You have heard, O Virgin, that you will conceive and bear a son; you have heard that it will not be by man but by the Holy Spirit. The angel awaits an answer; it is time for him to return to God who sent him. We too are waiting, O Lady, for your word of compassion; the sentence of condemnation weighs heavily upon us.


The price of our salvation is offered to you. We shall be set free at once if you consent. In the eternal Word of God we all came to be, and behold, we die. In your brief response we are to be remade in order to be recalled to life.


Tearful Adam with his sorrowing family begs this of you, O loving Virgin, in their exile from Paradise. Abraham begs it, David begs it. All the other holy patriarchs, your ancestors, ask it of you, as they dwell in the country of the shadow of death. This is what the whole earth waits for, prostrate at your feet. It is right in doing so, for on your word depends comfort for the wretched, ransom for the captive, freedom for the condemned, indeed, salvation for all the sons of Adam, the whole of your race.

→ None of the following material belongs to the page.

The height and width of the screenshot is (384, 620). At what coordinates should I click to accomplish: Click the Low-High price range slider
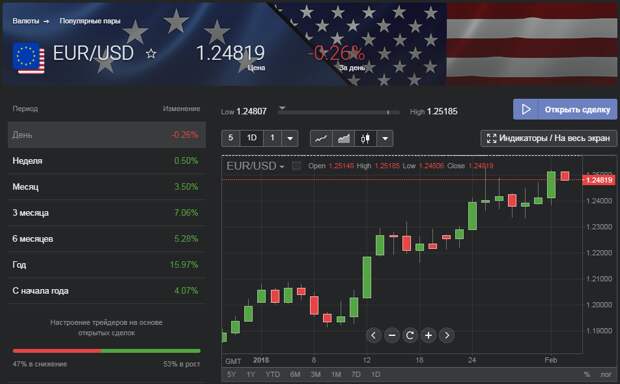coord(338,112)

Answer quickly, O Virgin. Reply in haste to the angel, or rather through the angel to the Lord. Answer with a word, receive the Word of God. Speak your own word, conceive the divine Word. Breathe a passing word, embrace the eternal Word.

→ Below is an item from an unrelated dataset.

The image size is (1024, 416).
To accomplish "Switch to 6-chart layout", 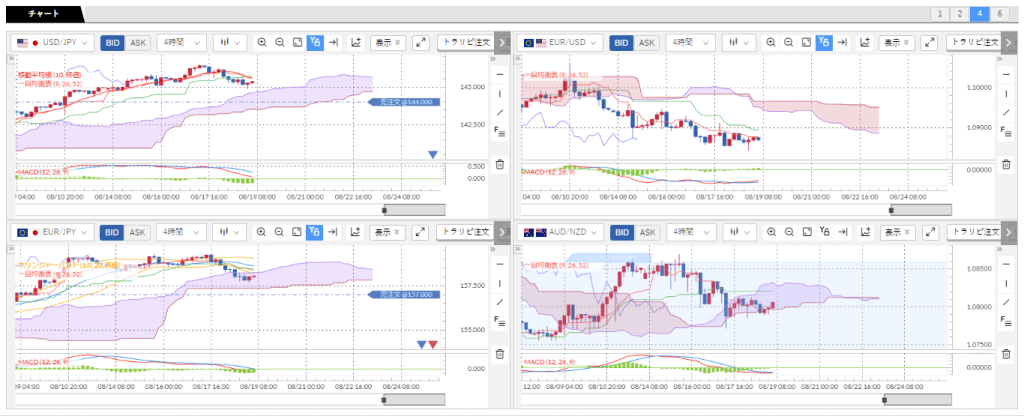I will (x=1000, y=14).
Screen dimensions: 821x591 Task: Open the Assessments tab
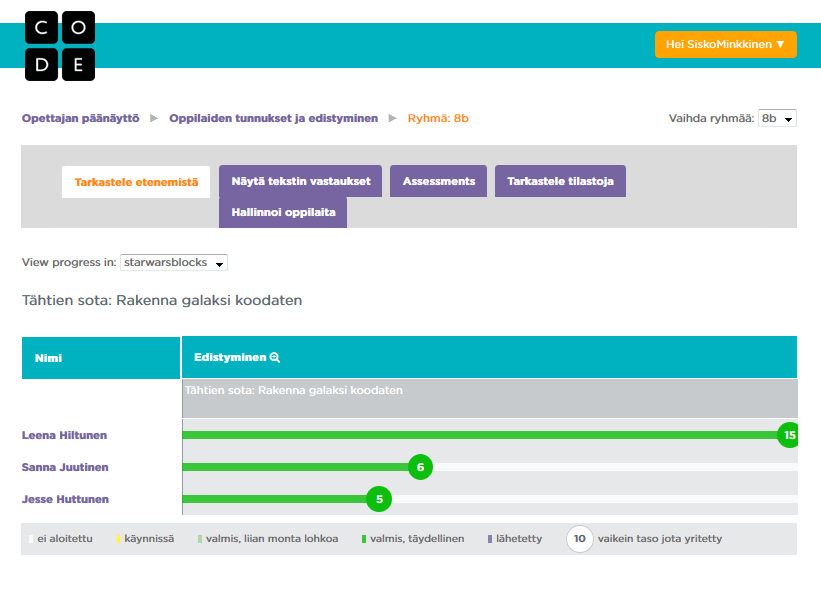tap(438, 182)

Why do you delay, why are you afraid? Believe, give praise, and receive. Let humility be bold, let modesty be confident. This is no time for virginal simplicity to forget prudence. In this matter alone, O prudent Virgin, do not fear to be presumptuous. Though modest silence is pleasing, dutiful speech is now more necessary. Open your heart to faith, O blessed Virgin, your lips to praise, your womb to the Creator. See, the desired of all nations is at your door, knocking to enter. If he should pass by because of your delay, in sorrow you would begin to seek him afresh, the One whom your soul loves. Arise, hasten, open. Arise in faith, hasten in devotion, open in praise and thanksgiving. Behold the handmaid of the Lord, she says, be it done to me according to your word.